As shown in fig. 7, the partition 6 covers a portion of the fuel cell stack 1 disposed in the front compartment on one side thereof to partition the region where the fuel cell stack is disposed and the passenger compartment region. Thereby forming physical separation, and ensuring the safety of passengers even if the problem of hydrogen leakage occurs. Similarly, the specific structure of the partition 6 can be set according to actual needs, and a sheet metal stamping process or a plastic mold forming process is adopted to make a non-porous and seamless integral part, and the plate edge part of the partition 6 is respectively and fixedly connected with the front wall plate 3 and the vehicle body floor 2, and during actual assembly, the sheet metal can be welded and the sealant can be coated at the gap, or the plastic part can be fixed on the front wall plate 3 and the vehicle body floor 2 by a gluing process.

Specifically, the partition cover 6 may include a top plate 61 and a side plate 62 connected to each other, wherein the top plate 61 is disposed in an inclined manner to provide a gas guiding function, and even if there is a small amount of hydrogen gas leakage, a path facilitating rapid upward divergence of the hydrogen gas is provided, so as to protect safety of passengers to the maximum extent.

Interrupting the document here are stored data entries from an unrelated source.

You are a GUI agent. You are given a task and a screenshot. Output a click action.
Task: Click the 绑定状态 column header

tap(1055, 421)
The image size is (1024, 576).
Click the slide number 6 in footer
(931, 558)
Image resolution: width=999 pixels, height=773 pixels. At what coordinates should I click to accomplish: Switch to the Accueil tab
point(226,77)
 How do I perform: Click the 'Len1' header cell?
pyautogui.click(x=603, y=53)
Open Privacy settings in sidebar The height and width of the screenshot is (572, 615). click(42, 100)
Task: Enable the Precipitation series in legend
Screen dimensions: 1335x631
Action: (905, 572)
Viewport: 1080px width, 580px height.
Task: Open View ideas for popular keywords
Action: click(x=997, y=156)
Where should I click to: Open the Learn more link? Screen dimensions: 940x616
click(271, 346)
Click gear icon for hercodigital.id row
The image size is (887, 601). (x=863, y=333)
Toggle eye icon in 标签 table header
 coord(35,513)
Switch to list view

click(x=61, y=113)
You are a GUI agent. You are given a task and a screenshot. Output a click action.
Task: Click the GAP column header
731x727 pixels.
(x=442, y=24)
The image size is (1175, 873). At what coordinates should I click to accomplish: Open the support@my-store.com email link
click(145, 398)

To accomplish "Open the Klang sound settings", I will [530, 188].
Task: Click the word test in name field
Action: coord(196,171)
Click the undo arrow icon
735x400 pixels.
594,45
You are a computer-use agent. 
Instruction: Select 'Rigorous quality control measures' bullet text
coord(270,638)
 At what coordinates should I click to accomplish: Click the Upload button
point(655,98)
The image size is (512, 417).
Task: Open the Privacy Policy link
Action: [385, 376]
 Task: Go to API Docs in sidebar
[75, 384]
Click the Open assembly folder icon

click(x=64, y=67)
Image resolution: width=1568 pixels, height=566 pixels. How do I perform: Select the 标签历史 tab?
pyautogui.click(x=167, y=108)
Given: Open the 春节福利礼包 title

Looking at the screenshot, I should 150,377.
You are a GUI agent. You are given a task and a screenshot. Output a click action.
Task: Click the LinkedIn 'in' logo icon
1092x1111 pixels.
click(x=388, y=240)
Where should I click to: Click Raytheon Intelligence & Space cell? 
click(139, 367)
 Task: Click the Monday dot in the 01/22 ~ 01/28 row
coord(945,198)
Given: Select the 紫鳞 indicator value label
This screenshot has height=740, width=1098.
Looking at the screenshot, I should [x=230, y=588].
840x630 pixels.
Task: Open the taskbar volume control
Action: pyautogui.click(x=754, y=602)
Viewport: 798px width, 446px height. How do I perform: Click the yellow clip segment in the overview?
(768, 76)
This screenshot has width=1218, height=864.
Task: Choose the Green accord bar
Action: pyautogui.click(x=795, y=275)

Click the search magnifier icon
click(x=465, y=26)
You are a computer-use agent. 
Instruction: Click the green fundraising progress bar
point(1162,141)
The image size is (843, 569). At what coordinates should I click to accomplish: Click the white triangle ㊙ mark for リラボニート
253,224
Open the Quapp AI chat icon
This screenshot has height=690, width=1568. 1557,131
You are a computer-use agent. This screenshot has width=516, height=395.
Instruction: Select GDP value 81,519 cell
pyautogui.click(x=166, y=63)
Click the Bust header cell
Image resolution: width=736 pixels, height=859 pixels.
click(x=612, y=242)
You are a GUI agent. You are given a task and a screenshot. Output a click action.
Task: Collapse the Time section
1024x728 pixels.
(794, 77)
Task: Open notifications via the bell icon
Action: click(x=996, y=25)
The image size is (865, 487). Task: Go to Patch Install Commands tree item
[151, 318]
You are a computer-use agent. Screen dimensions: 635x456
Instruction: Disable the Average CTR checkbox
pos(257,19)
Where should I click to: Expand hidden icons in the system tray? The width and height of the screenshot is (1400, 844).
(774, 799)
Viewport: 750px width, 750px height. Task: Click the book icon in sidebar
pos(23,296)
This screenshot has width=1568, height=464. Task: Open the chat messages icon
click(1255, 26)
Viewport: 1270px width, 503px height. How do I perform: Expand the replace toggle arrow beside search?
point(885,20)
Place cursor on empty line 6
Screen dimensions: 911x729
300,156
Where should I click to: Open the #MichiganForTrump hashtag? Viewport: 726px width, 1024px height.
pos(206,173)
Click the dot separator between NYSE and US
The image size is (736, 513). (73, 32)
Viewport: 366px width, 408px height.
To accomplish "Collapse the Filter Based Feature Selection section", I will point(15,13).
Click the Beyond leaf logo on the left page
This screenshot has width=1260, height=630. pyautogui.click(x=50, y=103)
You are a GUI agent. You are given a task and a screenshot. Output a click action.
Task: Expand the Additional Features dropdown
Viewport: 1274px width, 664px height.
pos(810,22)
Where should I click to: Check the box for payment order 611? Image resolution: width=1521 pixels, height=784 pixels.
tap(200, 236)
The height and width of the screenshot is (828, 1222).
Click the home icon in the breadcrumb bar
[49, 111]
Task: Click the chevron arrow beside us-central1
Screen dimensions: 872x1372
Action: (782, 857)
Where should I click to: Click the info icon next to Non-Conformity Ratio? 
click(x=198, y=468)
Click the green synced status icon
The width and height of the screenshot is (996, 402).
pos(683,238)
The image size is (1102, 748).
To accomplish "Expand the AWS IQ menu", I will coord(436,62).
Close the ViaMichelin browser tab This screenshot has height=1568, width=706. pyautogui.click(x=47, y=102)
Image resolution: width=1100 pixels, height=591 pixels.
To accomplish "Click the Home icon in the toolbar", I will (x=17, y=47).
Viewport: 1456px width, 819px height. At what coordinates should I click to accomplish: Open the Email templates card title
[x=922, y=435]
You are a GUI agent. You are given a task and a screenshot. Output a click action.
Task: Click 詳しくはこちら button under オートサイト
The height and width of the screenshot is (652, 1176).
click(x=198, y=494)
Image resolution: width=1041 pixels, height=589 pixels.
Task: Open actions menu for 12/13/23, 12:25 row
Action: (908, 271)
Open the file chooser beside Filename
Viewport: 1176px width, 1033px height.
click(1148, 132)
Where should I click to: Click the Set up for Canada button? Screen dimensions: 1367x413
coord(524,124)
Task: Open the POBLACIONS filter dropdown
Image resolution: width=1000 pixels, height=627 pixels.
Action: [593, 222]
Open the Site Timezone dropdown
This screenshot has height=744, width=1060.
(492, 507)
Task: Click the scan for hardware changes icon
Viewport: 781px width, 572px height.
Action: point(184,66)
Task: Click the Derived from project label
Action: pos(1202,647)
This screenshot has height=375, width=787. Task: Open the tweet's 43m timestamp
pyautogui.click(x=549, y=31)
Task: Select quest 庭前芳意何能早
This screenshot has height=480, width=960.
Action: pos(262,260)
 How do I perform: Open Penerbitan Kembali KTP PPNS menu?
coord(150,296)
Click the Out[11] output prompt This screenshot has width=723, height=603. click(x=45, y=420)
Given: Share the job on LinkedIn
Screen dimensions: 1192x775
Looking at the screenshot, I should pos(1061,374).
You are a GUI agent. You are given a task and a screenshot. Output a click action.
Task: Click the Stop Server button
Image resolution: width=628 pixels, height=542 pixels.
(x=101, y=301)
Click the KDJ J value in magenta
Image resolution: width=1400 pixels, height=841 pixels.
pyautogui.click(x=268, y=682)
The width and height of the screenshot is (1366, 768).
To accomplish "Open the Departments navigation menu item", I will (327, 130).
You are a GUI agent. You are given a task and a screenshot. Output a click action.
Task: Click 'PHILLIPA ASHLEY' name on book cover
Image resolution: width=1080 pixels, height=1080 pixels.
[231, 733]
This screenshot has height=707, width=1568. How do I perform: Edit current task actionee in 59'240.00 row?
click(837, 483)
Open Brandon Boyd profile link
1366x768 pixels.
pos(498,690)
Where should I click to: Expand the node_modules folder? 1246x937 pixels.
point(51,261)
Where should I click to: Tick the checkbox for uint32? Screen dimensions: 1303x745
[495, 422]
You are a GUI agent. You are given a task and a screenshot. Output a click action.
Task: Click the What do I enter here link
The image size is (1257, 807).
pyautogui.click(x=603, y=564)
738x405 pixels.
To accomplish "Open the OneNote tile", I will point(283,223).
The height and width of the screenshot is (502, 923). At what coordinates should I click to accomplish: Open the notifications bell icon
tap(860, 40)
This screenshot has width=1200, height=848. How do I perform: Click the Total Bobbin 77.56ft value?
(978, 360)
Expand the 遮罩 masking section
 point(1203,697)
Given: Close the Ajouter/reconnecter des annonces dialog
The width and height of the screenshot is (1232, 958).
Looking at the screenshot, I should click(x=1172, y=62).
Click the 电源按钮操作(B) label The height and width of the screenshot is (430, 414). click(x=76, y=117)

In addition, the hydrogen cylinder 7 of the fuel cell system is disposed at a position above the rear shaft, and the battery accessories 8 of the fuel cell system are disposed at the front side of the fuel cell stack 1, establishing a rational and appropriate arrangement of the fuel cell system.

Further, based on the arrangement of the aforementioned fuel cell stack 1, an air conditioner blower 9 may be provided in the front space of the cowl 3 on the passenger side, as shown in fig. 8, which is a schematic view showing the assembly relationship of the air conditioner blower.

After the air conditioner blower 9 is moved to the front cabin, an air inlet hole 33 is formed in the lower portion of the front wall plate 3 so that an internal circulation air inlet can suck air from the passenger cabin, and an air hole 34 is formed in the upper portion of the front wall plate 3 so that a blower air conditioning ventilation pipeline can enter the passenger cabin. Specifically, the blower is generally lighter in weight, and a simple mounting bracket is designed on the front panel and fixed through bolts.

In addition to the foregoing fuel cell system arrangement structure, the present embodiment also provides an electric vehicle that employs the fuel cell system arrangement structure. The chassis, the body and the electric control system of the electric vehicle are not the core invention points of the present application, and those skilled in the art can implement the present invention based on the prior art, so the details are not described herein.

It should be noted that the above-mentioned examples provided in the present embodiment are not limited to the detailed structure shown in the drawings, and for example, three fixed points of the fuel cell stack 1 other than the three shown in the drawings may be provided as a plurality of other fixed points according to actual needs. It should be understood that the implementation of the fuel cell system arrangement according to the core concept of the present application is within the scope of the claimed application.

The foregoing is only a preferred embodiment of the present invention, and it should be noted that it is obvious to those skilled in the art that various modifications and improvements can be made without departing from the principle of the present invention, and these modifications and improvements should also be considered as the protection scope of the present invention.